Retype all of the entries precisely.

━━━━━ EXERCISE MATERIAL

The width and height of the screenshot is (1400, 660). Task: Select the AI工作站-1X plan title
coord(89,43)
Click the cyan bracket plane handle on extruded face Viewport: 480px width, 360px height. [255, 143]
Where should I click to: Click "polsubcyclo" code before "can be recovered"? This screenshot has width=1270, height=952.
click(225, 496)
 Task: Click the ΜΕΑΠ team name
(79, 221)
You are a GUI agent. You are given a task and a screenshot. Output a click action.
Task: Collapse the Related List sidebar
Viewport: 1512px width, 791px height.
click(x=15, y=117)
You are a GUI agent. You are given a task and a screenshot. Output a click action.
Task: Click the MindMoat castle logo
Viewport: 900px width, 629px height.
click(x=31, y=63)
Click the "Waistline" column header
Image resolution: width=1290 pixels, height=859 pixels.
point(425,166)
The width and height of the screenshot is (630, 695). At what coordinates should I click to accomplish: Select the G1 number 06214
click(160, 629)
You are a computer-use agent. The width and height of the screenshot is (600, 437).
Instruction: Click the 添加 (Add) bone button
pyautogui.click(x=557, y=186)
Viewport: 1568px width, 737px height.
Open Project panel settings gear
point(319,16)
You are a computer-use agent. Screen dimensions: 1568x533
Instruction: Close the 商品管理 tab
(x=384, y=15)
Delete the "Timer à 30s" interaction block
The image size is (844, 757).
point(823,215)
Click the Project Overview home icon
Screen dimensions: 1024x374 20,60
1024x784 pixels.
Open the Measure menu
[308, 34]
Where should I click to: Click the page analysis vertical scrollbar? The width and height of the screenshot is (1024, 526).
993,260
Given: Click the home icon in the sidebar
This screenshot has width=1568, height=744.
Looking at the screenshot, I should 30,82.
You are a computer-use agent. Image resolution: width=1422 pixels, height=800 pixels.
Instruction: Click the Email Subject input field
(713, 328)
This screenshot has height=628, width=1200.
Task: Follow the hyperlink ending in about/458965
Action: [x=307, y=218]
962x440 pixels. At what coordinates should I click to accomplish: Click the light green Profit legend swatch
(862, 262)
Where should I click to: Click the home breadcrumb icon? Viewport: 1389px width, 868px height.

━━━━━━━━━━

### SOLUTION FOR THIS EXERCISE
The width and height of the screenshot is (1400, 660). Task: Select the AI工作站-1X plan title
coord(89,43)
Click the cyan bracket plane handle on extruded face Viewport: 480px width, 360px height. [255, 143]
Where should I click to: Click "polsubcyclo" code before "can be recovered"? This screenshot has width=1270, height=952.
click(225, 496)
 Task: Click the ΜΕΑΠ team name
(79, 221)
You are a GUI agent. You are given a task and a screenshot. Output a click action.
Task: Collapse the Related List sidebar
Viewport: 1512px width, 791px height.
click(x=15, y=117)
You are a GUI agent. You are given a task and a screenshot. Output a click action.
Task: Click the MindMoat castle logo
Viewport: 900px width, 629px height.
click(x=31, y=63)
Click the "Waistline" column header
Image resolution: width=1290 pixels, height=859 pixels.
point(425,166)
The width and height of the screenshot is (630, 695). At what coordinates should I click to accomplish: Select the G1 number 06214
click(160, 629)
You are a computer-use agent. The width and height of the screenshot is (600, 437).
Instruction: Click the 添加 (Add) bone button
pyautogui.click(x=557, y=186)
Viewport: 1568px width, 737px height.
Open Project panel settings gear
point(319,16)
You are a computer-use agent. Screen dimensions: 1568x533
Instruction: Close the 商品管理 tab
(x=384, y=15)
Delete the "Timer à 30s" interaction block
The image size is (844, 757).
point(823,215)
Click the Project Overview home icon
Screen dimensions: 1024x374 20,60
1024x784 pixels.
Open the Measure menu
[308, 34]
Where should I click to: Click the page analysis vertical scrollbar? The width and height of the screenshot is (1024, 526).
993,260
Given: Click the home icon in the sidebar
This screenshot has width=1568, height=744.
Looking at the screenshot, I should 30,82.
You are a computer-use agent. Image resolution: width=1422 pixels, height=800 pixels.
Instruction: Click the Email Subject input field
(713, 328)
This screenshot has height=628, width=1200.
Task: Follow the hyperlink ending in about/458965
Action: [x=307, y=218]
962x440 pixels. At what coordinates should I click to accomplish: Click the light green Profit legend swatch
(862, 262)
Where should I click to: Click the home breadcrumb icon? Viewport: 1389px width, 868px height.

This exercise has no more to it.